A Self-Directed IRA owner upgrades her account to an IRA LLC, and is pleased with her decision.

Open a Self-Directed IRA: First, investors establish a Self-Directed IRA with a Self-Directed IRA custodian such as Madison Trust Company. This is a quick process and should only take a few minutes.

Establish an LLC for Your IRA: An ERISA attorney or IRA LLC facilitator generally prepares the LLC paperwork. They will file Articles of Organization with the secretary of state's office and prepare a specialized Operating Agreement. The operating agreement includes provisions related to retirement plan restrictions as outlined in Internal Revenue Code sections 408 and 4975. The LLC member is titled as "Madison Trust Company custodian FBO [Your Name] [Madison Trust account #]" in the official paperwork. The non-compensated manager of the IRA LLC is generally the IRA account holder.

Open an IRA LLC Checking Account: The IRA account holder takes the IRA LLC paperwork to a bank of their choice and opens a business checking account.

Fund the IRA LLC: First, fund the Self-Directed IRA via a transfer, rollover, or initial contribution. Then, the Self-Directed IRA account holder instructs Madison Trust to send funds to the IRA LLC checking account.

Invest With the IRA LLC: The account holder, acting in the capacity of the non-compensated manager of the IRA LLC, uses the IRA LLC checkbook to make transactions.
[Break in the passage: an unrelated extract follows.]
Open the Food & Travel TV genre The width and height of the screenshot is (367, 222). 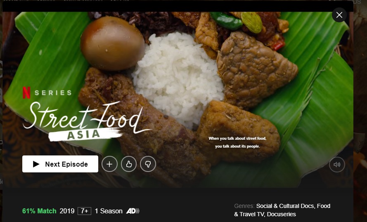tap(282, 210)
They can purchase investments in real-time, pay bills, and then deposit income back into the checking account.

Understanding the IRA LLC Structure

A source of confusion for some IRA LLC managers is understanding which transactions require the involvement of an IRA custodian and which transactions are handled directly within the IRA LLC. A rule of thumb is that IRS-reportable transactions must flow through Madison Trust and transactions that are investment-related can be done within the LLC checking account. Here's how this rule plays out.


Custodian Involvement




Transferring funds from an existing IRA

Rolling over funds from a 401(k)

Purchasing an asset
(such as real estate, private placements, metals, etc.)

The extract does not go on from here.